Hello People,

I am trying to train an off-line reinforcement learning algorithm. The algorithm that I am using follows this paper:

In this algorithm, 4 different neural networks are trained simultaneously, one of them being a Q-function that is approximated by a deep neural network.

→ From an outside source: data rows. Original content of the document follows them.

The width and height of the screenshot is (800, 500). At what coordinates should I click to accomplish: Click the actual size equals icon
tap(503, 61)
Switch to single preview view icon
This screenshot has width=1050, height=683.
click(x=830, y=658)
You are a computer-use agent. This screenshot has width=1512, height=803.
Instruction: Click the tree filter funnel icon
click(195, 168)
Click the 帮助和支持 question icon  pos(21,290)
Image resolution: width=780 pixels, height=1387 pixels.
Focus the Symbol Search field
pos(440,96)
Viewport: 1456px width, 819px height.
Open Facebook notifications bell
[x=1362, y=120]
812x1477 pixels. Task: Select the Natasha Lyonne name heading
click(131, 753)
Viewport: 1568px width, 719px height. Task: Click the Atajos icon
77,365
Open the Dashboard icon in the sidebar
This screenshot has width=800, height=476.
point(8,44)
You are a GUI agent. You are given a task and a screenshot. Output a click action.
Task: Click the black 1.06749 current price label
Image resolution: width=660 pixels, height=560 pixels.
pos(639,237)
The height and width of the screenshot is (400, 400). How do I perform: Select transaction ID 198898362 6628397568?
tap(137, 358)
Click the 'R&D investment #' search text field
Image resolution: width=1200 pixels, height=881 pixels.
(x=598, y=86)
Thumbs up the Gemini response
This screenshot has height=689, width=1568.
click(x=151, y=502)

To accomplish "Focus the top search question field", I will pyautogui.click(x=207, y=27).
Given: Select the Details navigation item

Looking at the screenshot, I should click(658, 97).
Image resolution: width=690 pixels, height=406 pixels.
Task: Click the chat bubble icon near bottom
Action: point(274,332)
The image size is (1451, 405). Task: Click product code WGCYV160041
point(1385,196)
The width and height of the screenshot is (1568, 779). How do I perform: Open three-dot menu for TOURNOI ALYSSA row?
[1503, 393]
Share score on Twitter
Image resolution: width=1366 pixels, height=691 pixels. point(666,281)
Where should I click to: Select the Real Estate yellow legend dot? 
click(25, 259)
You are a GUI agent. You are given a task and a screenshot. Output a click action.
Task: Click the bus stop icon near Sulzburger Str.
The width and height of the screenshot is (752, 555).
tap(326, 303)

This is the architecture of my DQN:

class Critic(nn.Module):

def **init**(self, state_dim, action_dim):

super(Critic, self).**init**()

self.l1 = nn.Linear(state_dim + action_dim, 400)

self.l2 = nn.Linear(400, 300)

self.l3 = nn.Linear(300, 1)

```
self.l4 = nn.Linear(state_dim + action_dim, 400)
self.l5 = nn.Linear(400, 300)
self.l6 = nn.Linear(300, 1)
def forward(self, state, action):
q1 = F.relu(self.l1(torch.cat([state, action], 1)))
q1 = F.relu(self.l2(q1))
q1 = self.l3(q1)
return q1
```

I use adam optimizer to optimize the model parameters:

```
self.critic_optimizer = torch.optim.Adam(self.critic.parameters(), lr=1e-3)
```

I compute the loss by:

```
current_Q1, current_Q2 = self.critic(state, action)
critic_loss = F.mse_loss(current_Q1, target_Q)
```

And I do one step of optimization by:

```
self.critic_optimizer.zero_grad()
critic_loss.backward()
self.critic_optimizer.step()
```

But the critic loss is exploding:

Thanks for your help and support in advance!